» INSTRUCTIONS FOR THE TASK: Update the records below so that "Identify" becomes "Locate" throughout, and leave every other part unchanged.
------ EXTRACTED MATERIAL
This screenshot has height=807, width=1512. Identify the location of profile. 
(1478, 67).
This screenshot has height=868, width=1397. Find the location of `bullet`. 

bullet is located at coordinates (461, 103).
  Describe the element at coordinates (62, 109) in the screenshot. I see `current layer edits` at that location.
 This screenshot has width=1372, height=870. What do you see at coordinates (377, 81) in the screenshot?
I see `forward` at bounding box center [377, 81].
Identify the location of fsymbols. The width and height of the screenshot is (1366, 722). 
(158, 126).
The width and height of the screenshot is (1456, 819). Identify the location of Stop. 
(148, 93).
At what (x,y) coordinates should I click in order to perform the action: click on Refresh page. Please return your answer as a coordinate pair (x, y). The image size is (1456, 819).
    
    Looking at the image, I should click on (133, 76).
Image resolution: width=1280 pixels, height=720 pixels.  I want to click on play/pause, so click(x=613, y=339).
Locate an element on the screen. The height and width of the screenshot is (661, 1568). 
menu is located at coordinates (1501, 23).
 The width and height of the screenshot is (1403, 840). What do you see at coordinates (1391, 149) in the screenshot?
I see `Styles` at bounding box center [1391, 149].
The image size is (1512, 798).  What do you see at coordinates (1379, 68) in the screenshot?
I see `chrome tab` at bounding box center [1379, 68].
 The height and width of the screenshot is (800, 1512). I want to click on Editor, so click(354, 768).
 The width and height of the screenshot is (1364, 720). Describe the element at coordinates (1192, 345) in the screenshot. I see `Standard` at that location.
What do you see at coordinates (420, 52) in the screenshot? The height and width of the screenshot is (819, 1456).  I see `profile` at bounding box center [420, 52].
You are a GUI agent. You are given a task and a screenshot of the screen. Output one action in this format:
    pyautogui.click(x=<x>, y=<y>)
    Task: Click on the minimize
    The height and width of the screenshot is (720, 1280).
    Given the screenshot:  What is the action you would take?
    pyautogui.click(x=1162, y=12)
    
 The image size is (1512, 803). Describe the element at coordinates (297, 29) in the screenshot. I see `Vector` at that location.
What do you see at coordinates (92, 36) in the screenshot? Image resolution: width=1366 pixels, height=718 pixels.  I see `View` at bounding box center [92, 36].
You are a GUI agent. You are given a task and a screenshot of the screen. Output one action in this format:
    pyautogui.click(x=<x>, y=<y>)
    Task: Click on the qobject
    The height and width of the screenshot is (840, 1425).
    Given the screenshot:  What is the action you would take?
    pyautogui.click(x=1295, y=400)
------------
» COMPLETED TASK:
This screenshot has height=807, width=1512. Locate the location of profile. 
(1478, 67).
This screenshot has height=868, width=1397. Find the location of `bullet`. 

bullet is located at coordinates (461, 103).
  Describe the element at coordinates (62, 109) in the screenshot. I see `current layer edits` at that location.
 This screenshot has width=1372, height=870. What do you see at coordinates (377, 81) in the screenshot?
I see `forward` at bounding box center [377, 81].
Locate the location of fsymbols. The width and height of the screenshot is (1366, 722). 
(158, 126).
The width and height of the screenshot is (1456, 819). Locate the location of Stop. 
(148, 93).
At what (x,y) coordinates should I click in order to perform the action: click on Refresh page. Please return your answer as a coordinate pair (x, y). The image size is (1456, 819).
    
    Looking at the image, I should click on (133, 76).
Image resolution: width=1280 pixels, height=720 pixels.  I want to click on play/pause, so click(x=613, y=339).
Locate an element on the screen. The height and width of the screenshot is (661, 1568). 
menu is located at coordinates (1501, 23).
 The width and height of the screenshot is (1403, 840). What do you see at coordinates (1391, 149) in the screenshot?
I see `Styles` at bounding box center [1391, 149].
The image size is (1512, 798).  What do you see at coordinates (1379, 68) in the screenshot?
I see `chrome tab` at bounding box center [1379, 68].
 The height and width of the screenshot is (800, 1512). I want to click on Editor, so click(354, 768).
 The width and height of the screenshot is (1364, 720). Describe the element at coordinates (1192, 345) in the screenshot. I see `Standard` at that location.
What do you see at coordinates (420, 52) in the screenshot? The height and width of the screenshot is (819, 1456).  I see `profile` at bounding box center [420, 52].
You are a GUI agent. You are given a task and a screenshot of the screen. Output one action in this format:
    pyautogui.click(x=<x>, y=<y>)
    Task: Click on the minimize
    The height and width of the screenshot is (720, 1280).
    Given the screenshot:  What is the action you would take?
    pyautogui.click(x=1162, y=12)
    
 The image size is (1512, 803). Describe the element at coordinates (297, 29) in the screenshot. I see `Vector` at that location.
What do you see at coordinates (92, 36) in the screenshot? Image resolution: width=1366 pixels, height=718 pixels.  I see `View` at bounding box center [92, 36].
You are a GUI agent. You are given a task and a screenshot of the screen. Output one action in this format:
    pyautogui.click(x=<x>, y=<y>)
    Task: Click on the qobject
    The height and width of the screenshot is (840, 1425).
    Given the screenshot:  What is the action you would take?
    pyautogui.click(x=1295, y=400)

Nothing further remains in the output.